To date, the Justice Defenders Program of the ABA Center for Human Rights has intervened in 63 countries on behalf of about 1000 defenders facing attacks from unjust criminal laws or legal process, including unionists, environmental activists, journalists and indigenous peoples.  In response to recurring requests from workers' rights groups in cases of criminal harassment, the Center has supported trade unions and their members and other advocates facing arrest, detention and prosecution on unfounded criminal allegations, and strengthened local efforts for reforms in law and practice.  Among its labor-related activities, through its global pro bono network, the Center has helped achieve greater adherence to fair trial standards by conducting trial observation. It has assisted labor activists, lawyers and local legal associations in documenting violations and engaging transnational companies to press suppliers to drop frivolous charges against workers.  The Center has also worked with governments to reform their national laws and practices to ensure respect for fundamental rights, including laws on freedom of association and assembly. 

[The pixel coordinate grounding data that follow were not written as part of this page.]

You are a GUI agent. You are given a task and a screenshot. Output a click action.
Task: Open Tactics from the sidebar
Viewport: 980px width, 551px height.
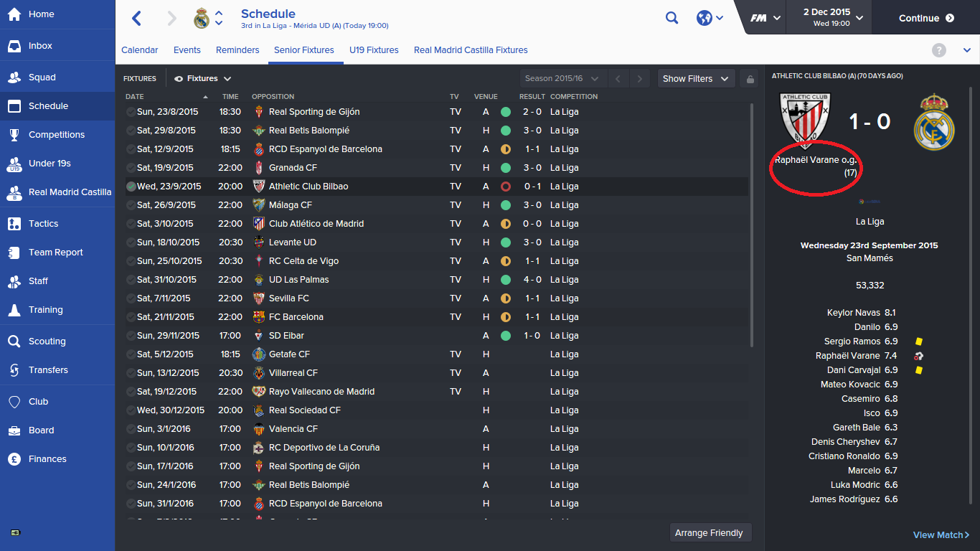pos(43,224)
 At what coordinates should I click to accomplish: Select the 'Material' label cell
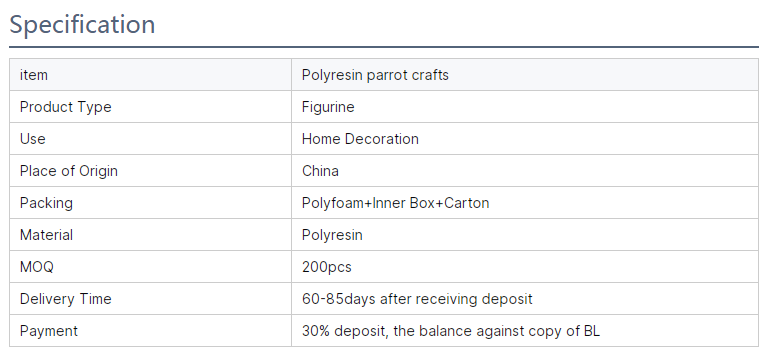click(150, 235)
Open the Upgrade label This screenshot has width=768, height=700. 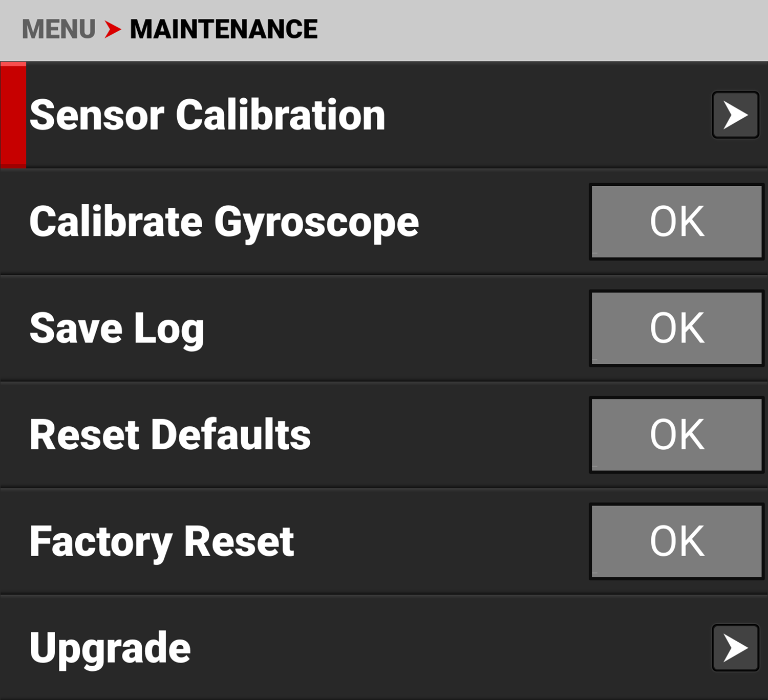tap(110, 648)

Through its trial monitoring program in coordination with TrialWatch Initiative, the Center provides credible and independent accounts of criminal proceedings that buttress the reports of violations published by union activists, related worker rights groups and NGOs.  The program has recently documented the violation of fair trial rights and other human rights of trade union activists facing frivolous criminal charges in Bangladesh, Cambodia, Ecuador and Zimbabwe.  By exposing patterns like “catch and release” and highlighting the lack of independence of the judiciary, prosecutors and law enforcement that fuel impunity, these ABA reports have provided valuable perspectives for policymakers and corporate decisionmakers on legal and institutional contexts that enable abuse of process against worker’s rights advocates. 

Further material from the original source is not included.